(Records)
★ ★ ★ ★ ★

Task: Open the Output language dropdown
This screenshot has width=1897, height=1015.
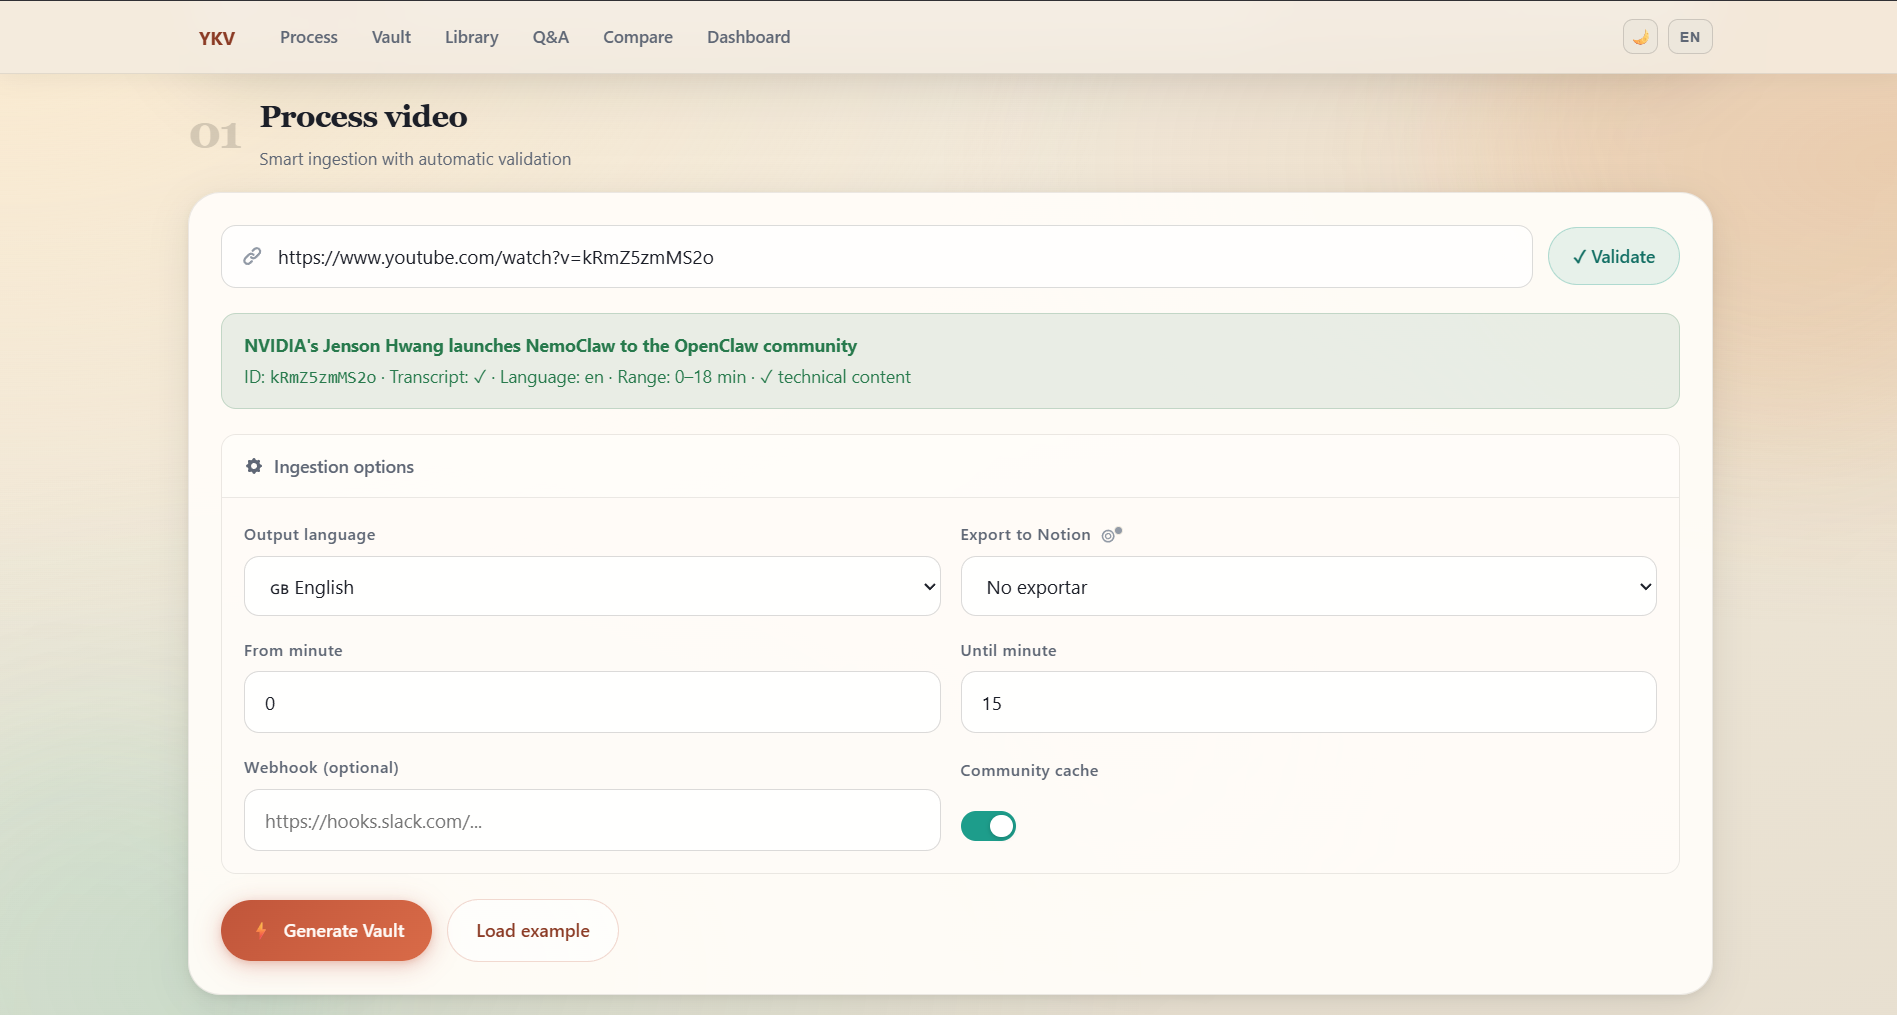Action: pos(591,586)
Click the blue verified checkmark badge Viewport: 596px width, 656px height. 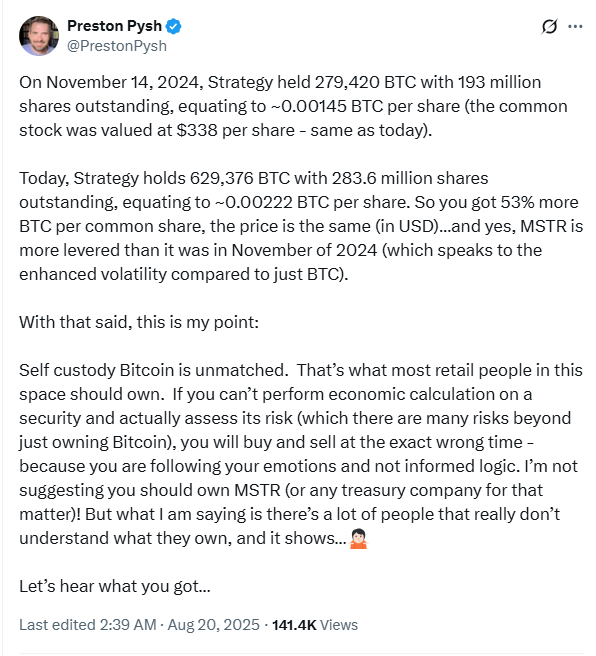click(x=173, y=26)
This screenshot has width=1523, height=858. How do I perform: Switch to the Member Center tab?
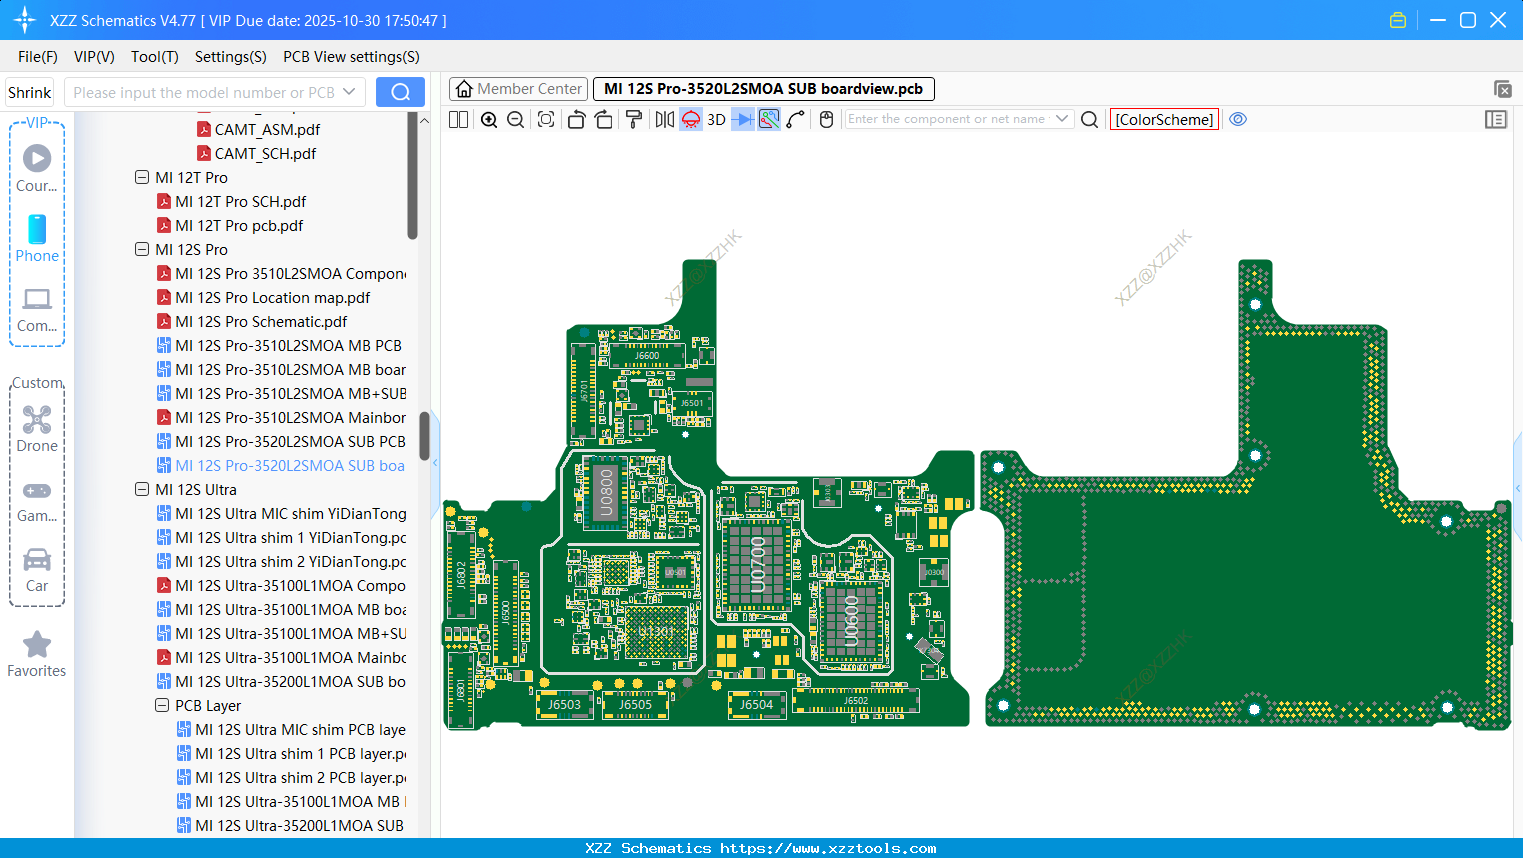[x=518, y=88]
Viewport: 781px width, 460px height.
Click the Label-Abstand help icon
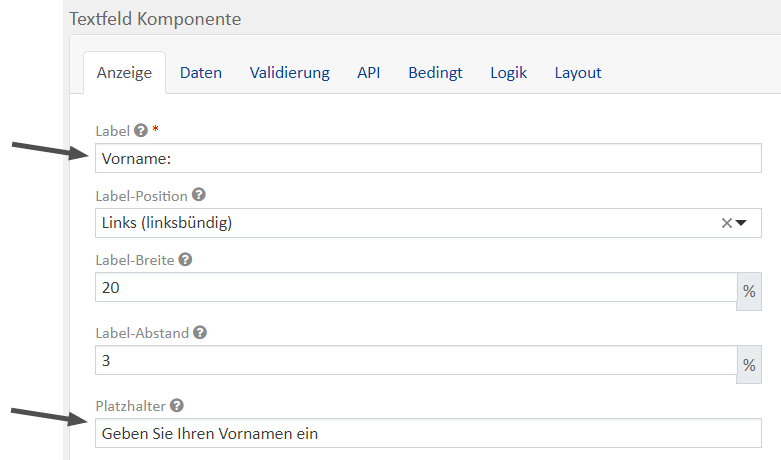pos(200,333)
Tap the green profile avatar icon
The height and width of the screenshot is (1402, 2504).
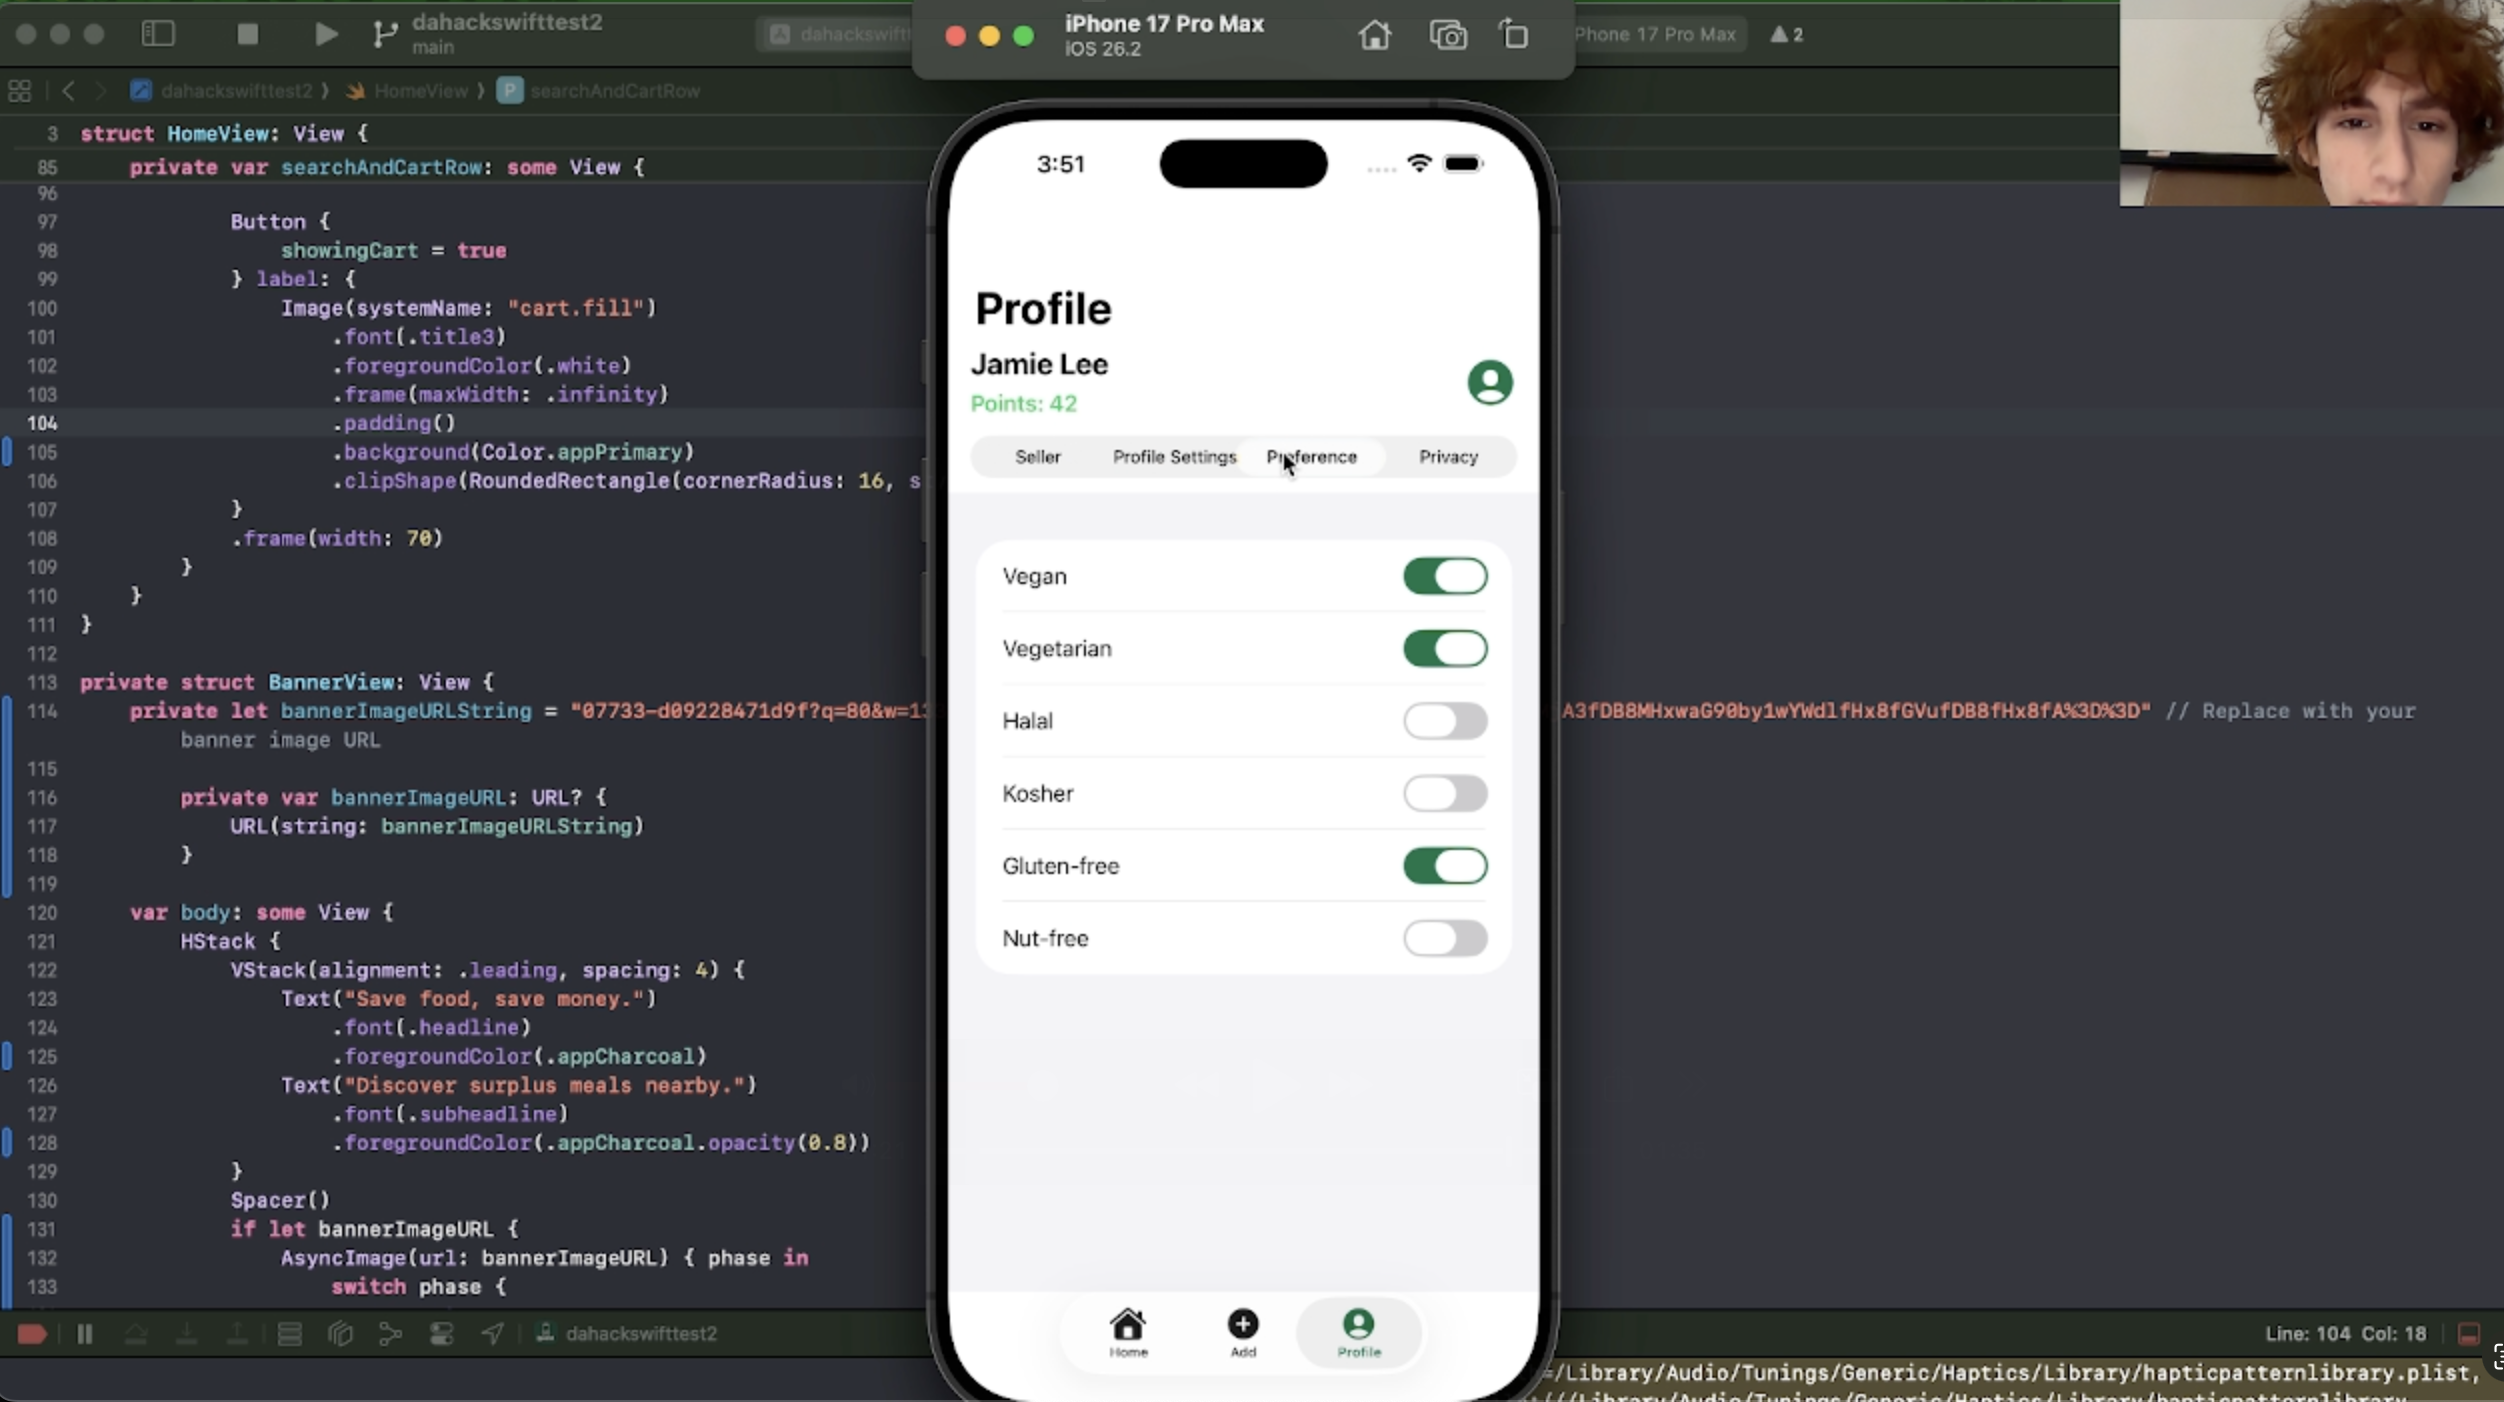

★ ★ ★ ★ ★

Exercise aim:
In the items, go from the line containing "This screenshot has width=1523, height=858." through the end of the items and change every "icon" to "button", keeping everything else the same. Give that stretch back without the pictures.

The completed task:
This screenshot has width=1523, height=858. How do I perform: Switch to the Member Center tab?
[x=518, y=88]
Viewport: 781px width, 460px height.
Click the Label-Abstand help button
pos(200,333)
Tap the green profile avatar button
The height and width of the screenshot is (1402, 2504).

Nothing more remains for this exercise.